┌─ Material to process
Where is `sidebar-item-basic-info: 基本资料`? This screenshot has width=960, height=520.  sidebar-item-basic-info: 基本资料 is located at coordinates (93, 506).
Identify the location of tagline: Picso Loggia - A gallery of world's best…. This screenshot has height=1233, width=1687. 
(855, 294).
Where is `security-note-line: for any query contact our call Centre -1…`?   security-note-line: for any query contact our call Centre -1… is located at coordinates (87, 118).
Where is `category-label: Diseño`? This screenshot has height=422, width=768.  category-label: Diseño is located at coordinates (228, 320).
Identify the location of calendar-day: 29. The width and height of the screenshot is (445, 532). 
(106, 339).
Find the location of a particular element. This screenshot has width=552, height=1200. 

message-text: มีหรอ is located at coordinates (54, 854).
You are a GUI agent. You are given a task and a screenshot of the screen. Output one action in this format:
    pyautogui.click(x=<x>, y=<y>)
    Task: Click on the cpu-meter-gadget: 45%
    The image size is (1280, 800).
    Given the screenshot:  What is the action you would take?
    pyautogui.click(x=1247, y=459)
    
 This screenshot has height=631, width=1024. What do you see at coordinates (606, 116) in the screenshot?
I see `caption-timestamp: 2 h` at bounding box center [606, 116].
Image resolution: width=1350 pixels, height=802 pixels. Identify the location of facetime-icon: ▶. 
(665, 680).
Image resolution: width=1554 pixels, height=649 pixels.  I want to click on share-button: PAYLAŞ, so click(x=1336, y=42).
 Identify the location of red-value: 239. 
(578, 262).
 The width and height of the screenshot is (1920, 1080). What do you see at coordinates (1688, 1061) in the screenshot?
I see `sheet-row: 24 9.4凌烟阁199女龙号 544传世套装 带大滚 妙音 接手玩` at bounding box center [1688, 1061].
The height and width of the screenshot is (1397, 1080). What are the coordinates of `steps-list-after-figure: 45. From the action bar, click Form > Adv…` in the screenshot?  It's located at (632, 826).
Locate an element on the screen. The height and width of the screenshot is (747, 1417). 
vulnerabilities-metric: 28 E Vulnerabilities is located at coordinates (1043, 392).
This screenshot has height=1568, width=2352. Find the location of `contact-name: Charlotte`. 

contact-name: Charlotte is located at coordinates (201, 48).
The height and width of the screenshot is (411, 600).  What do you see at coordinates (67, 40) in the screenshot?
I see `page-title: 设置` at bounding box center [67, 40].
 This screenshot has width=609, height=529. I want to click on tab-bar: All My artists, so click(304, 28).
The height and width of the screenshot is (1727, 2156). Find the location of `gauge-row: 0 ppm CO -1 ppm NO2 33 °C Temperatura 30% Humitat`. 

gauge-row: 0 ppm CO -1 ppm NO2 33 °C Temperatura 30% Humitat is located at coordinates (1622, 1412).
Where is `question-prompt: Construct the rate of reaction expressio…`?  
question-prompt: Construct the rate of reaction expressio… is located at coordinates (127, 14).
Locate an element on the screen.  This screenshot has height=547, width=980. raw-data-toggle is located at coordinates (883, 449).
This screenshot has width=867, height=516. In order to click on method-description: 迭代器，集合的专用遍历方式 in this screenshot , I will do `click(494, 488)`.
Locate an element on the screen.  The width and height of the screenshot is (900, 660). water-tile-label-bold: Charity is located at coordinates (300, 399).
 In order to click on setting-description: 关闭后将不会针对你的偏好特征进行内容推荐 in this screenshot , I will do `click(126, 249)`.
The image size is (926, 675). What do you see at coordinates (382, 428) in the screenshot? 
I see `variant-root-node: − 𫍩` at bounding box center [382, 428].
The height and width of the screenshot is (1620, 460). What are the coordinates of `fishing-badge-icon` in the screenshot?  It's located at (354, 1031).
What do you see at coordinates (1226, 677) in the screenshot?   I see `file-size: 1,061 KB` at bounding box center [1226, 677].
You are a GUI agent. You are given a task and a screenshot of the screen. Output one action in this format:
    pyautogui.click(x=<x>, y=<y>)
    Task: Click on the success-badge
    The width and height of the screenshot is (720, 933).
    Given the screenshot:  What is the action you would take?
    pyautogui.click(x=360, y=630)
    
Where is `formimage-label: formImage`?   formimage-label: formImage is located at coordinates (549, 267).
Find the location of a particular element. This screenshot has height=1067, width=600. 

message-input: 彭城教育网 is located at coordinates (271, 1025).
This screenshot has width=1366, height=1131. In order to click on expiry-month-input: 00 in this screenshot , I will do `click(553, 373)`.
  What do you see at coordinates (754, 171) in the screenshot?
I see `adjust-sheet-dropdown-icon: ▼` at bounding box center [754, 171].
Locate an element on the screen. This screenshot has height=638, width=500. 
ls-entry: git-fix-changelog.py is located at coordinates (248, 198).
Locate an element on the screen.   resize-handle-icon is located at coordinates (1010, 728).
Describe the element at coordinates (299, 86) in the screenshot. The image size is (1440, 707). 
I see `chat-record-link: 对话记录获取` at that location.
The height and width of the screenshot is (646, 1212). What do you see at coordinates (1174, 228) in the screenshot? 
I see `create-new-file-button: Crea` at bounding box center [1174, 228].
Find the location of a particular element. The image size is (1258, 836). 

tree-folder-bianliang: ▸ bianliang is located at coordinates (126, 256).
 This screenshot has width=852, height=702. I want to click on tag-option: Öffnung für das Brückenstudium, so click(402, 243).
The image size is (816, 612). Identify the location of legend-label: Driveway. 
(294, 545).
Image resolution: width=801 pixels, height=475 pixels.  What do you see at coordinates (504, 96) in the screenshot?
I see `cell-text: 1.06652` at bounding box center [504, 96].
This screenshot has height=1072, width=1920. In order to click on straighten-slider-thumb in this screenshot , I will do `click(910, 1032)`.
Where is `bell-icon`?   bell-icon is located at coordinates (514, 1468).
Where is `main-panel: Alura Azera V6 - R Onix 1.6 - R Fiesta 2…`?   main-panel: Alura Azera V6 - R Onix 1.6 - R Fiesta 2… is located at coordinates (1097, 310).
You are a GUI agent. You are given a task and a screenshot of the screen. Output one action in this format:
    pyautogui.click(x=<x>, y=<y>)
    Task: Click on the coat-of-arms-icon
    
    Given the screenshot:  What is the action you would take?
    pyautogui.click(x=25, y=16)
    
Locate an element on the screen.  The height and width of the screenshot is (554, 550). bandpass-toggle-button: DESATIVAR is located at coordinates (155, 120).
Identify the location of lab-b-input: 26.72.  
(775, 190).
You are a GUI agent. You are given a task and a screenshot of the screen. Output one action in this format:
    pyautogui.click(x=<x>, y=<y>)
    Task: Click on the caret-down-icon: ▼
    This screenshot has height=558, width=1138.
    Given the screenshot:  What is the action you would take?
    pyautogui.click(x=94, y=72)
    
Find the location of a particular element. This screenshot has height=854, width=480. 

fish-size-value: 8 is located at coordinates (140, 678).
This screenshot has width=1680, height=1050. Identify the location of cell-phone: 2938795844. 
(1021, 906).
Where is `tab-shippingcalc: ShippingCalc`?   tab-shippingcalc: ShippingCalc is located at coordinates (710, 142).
└─
About this exercise: Collect every line in the items above that contains the word "Identify" and copy each of those lines. Only exact-case matches count.

Written response:
Identify the location of tagline: Picso Loggia - A gallery of world's best…. This screenshot has height=1233, width=1687. 
Identify the location of calendar-day: 29. The width and height of the screenshot is (445, 532). 
Image resolution: width=1350 pixels, height=802 pixels. Identify the location of facetime-icon: ▶. 
 Identify the location of red-value: 239. 
The image size is (816, 612). Identify the location of legend-label: Driveway. 
Identify the location of lab-b-input: 26.72.  
This screenshot has width=1680, height=1050. Identify the location of cell-phone: 2938795844. 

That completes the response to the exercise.